By STEVEN R. WEISMAN

WASHINGTON, Aug. 5 — Bush administration officials hailed the arrival of Nigerian peacekeeping forces in Liberia today, but cautioned that conditions were not yet right for American forces to follow suit and that the American military role, if it materialized, would be extremely limited.

The gradual arrival of Nigerian troops in Monrovia, administration officials said, meant that at least one of President Bush's criteria for an eventual decision to introduce American troops was close to being met.

It remained unclear today whether the other main precondition — the departure from Liberia of President Charles G. Taylor — would be fulfilled any time soon. Mr. Taylor has said he would leave office, but not the country, on Monday. American officials said again today that he must do both.

"By definition we are closer today to a possible introduction of American forces," said an administration official. "But no decision on that has been made. The president and the Defense Department have repeatedly said that any role for American forces would be limited, and that still stands."

Other administration officials said that the likely role of American troops would be confined to assisting with logistics, intelligence and communications for African or United Nations forces, and that there would have to be some kind of assurance that if conditions deteriorated, a rescue mission could be mounted quickly.

Those conditions, the official said, were laid down by Defense Secretary Donald H. Rumsfeld, reflecting a general Pentagon uneasiness over making a long-term commitment in Africa while troops are stretched thin in Iraq, Afghanistan and other trouble spots.

Mr. Rumsfeld, speaking at a news conference, noted that the United States military had already begun assisting the Nigerian forces with equipment, assessments of their abilities, transportation and communication.

"That's the sum total of the policy at the moment," he added.

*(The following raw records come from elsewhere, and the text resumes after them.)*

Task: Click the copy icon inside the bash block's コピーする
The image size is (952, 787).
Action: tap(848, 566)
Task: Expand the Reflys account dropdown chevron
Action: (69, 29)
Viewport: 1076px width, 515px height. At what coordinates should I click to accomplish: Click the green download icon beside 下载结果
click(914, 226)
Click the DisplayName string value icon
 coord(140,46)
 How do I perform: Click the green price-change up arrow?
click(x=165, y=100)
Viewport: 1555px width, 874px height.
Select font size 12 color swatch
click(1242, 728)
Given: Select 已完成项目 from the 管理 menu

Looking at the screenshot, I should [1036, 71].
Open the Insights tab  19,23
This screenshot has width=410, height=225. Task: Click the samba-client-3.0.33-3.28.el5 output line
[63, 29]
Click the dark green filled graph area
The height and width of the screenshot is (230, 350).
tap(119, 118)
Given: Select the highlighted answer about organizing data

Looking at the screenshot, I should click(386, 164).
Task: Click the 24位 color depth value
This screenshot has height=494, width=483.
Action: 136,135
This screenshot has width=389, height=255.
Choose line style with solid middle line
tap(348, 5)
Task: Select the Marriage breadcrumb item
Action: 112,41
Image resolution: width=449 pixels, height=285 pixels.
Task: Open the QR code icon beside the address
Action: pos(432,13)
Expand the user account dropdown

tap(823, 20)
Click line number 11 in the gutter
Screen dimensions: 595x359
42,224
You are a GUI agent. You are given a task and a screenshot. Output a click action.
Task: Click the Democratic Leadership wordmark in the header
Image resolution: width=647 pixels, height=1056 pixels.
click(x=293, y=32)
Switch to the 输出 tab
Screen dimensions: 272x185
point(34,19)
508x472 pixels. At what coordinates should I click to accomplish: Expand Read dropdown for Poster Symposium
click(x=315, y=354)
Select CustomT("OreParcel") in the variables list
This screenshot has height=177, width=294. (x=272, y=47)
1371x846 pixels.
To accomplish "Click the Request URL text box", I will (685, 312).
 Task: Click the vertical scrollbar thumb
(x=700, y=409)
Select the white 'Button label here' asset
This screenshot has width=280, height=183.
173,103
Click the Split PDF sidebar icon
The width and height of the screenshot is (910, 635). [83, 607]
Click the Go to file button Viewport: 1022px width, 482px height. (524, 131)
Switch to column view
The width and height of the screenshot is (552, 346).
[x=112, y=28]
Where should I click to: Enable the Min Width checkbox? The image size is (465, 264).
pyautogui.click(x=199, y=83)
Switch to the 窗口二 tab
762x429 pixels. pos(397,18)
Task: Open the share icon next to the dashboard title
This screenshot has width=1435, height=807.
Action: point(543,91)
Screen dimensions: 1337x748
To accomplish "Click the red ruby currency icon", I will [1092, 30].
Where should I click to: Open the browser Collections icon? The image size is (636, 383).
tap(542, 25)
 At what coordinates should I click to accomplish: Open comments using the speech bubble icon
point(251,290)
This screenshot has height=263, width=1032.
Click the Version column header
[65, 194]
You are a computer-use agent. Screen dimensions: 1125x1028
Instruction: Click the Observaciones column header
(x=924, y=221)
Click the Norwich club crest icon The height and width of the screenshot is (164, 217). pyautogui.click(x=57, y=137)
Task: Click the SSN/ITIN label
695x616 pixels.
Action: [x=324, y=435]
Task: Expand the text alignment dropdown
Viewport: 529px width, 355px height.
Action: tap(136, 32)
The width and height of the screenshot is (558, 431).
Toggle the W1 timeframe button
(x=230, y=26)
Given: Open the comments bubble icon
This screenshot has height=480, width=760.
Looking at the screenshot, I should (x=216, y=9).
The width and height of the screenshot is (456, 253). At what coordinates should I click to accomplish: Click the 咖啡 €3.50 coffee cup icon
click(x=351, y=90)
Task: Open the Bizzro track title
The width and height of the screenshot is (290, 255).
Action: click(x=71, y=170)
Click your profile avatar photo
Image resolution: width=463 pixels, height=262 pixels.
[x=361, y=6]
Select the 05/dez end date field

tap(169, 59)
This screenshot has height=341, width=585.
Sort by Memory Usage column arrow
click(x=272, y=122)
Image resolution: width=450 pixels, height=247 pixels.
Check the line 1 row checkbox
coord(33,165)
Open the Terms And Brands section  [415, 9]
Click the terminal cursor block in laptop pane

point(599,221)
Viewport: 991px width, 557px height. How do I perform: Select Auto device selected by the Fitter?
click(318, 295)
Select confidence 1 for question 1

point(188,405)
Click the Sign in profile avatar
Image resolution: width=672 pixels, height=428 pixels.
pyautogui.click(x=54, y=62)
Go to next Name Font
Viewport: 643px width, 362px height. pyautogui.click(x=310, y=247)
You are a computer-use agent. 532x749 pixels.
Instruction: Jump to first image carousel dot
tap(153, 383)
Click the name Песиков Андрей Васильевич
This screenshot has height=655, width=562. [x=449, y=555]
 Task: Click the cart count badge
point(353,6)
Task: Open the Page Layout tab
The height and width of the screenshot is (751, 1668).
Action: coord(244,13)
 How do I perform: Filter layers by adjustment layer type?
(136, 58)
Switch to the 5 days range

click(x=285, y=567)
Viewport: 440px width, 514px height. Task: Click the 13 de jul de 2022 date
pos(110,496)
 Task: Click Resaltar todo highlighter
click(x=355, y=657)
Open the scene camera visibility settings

Mr. Rumsfeld was accompanied at the news conference by Gen. Richard B. Myers, the chairman of the Joint Chiefs of Staff, who said that American forces were "very busy" right now in other parts of the world.

Pentagon officials said the first marines from the three American ships off the coast of Liberia to go ashore would be a small group of communications specialists. Their presence on the ground in Liberia would follow that of military survey and assessment teams, which have already spent time in the country.

The Nigerian forces are expected to reach a preliminary level of 3,250 troops, but American officials said that the eventual objective was about 9,000 troops from West African nations.

Mr. Rumsfeld and his aides have cited another reason for opposing a larger American involvement. The political situation is too unstable, they say, for outsiders to enforce a peace among warring factions.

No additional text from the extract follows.